Para entender as consequências da greve dos caminhoneiros, é preciso saber quem pagará a conta das concessões negociadas com o governo. Como procuro explicar a seguir, o custo social dessas concessões é muito superior ao custo que resultaria do repasse do preço dos combustíveis aos fretes.
A causa primária da greve foi, sem dúvida alguma, o forte reajuste do preço do óleo diesel verificado nas últimas semanas, reflexo da alta mundial do preço do petróleo e da desvalorização do real.
Em mercados competitivos, altas de custos são repassadas a preços. No caso dos caminhoneiros, no entanto, há dois motivos que fizeram com que, ao menos em parte, o aumento do preço do diesel levasse à compressão da rentabilidade dos transportadores.

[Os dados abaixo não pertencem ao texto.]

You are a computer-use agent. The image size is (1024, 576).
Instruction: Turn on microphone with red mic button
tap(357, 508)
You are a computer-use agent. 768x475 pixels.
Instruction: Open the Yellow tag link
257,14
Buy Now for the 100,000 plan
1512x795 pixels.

O primeiro motivo é a política de preços da Petrobrás. Os transportadores acertam o preço do frete com seus clientes com antecedência, mas o preço do diesel vinha sendo elevado diariamente, inviabilizando o repasse do aumento de custo ao preço do frete. O segundo motivo é a própria situação da economia brasileira. Num contexto de alto desemprego e demanda fraca é difícil repassar aumentos de custos para os preços. Essa não é, no entanto, uma situação exclusiva do setor de transporte de cargas, e sim de toda a economia brasileira.

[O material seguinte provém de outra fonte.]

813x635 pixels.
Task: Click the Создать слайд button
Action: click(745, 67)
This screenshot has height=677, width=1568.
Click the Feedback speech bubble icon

Neste cenário, é compreensível o descontentamento dos caminhoneiros, que resultou na greve. Mas isso não justifica o formato assumido pela greve e muito menos seus resultados.
Por um lado, a greve tem claramente uma dimensão oportunista, com os caminhoneiros aproveitando o clima geral de revolta contra a política e a corrupção e a insatisfação com a situação da economia para defender interesses corporativistas.
Por outro lado, o bloqueio de estradas, a vedação à passagem de transportadores que não querem aderir à greve e a interrupção do fornecimento de bens essenciais, como insumos hospitalares são inadmissíveis em um Estado e Democrático de Direito. Tal situação é agravada pelo fato de que a paralisação é estimulada por donos de empresas de transporte insatisfeitos com a redução de sua rentabilidade, o que caracteriza locaute e é ilegal.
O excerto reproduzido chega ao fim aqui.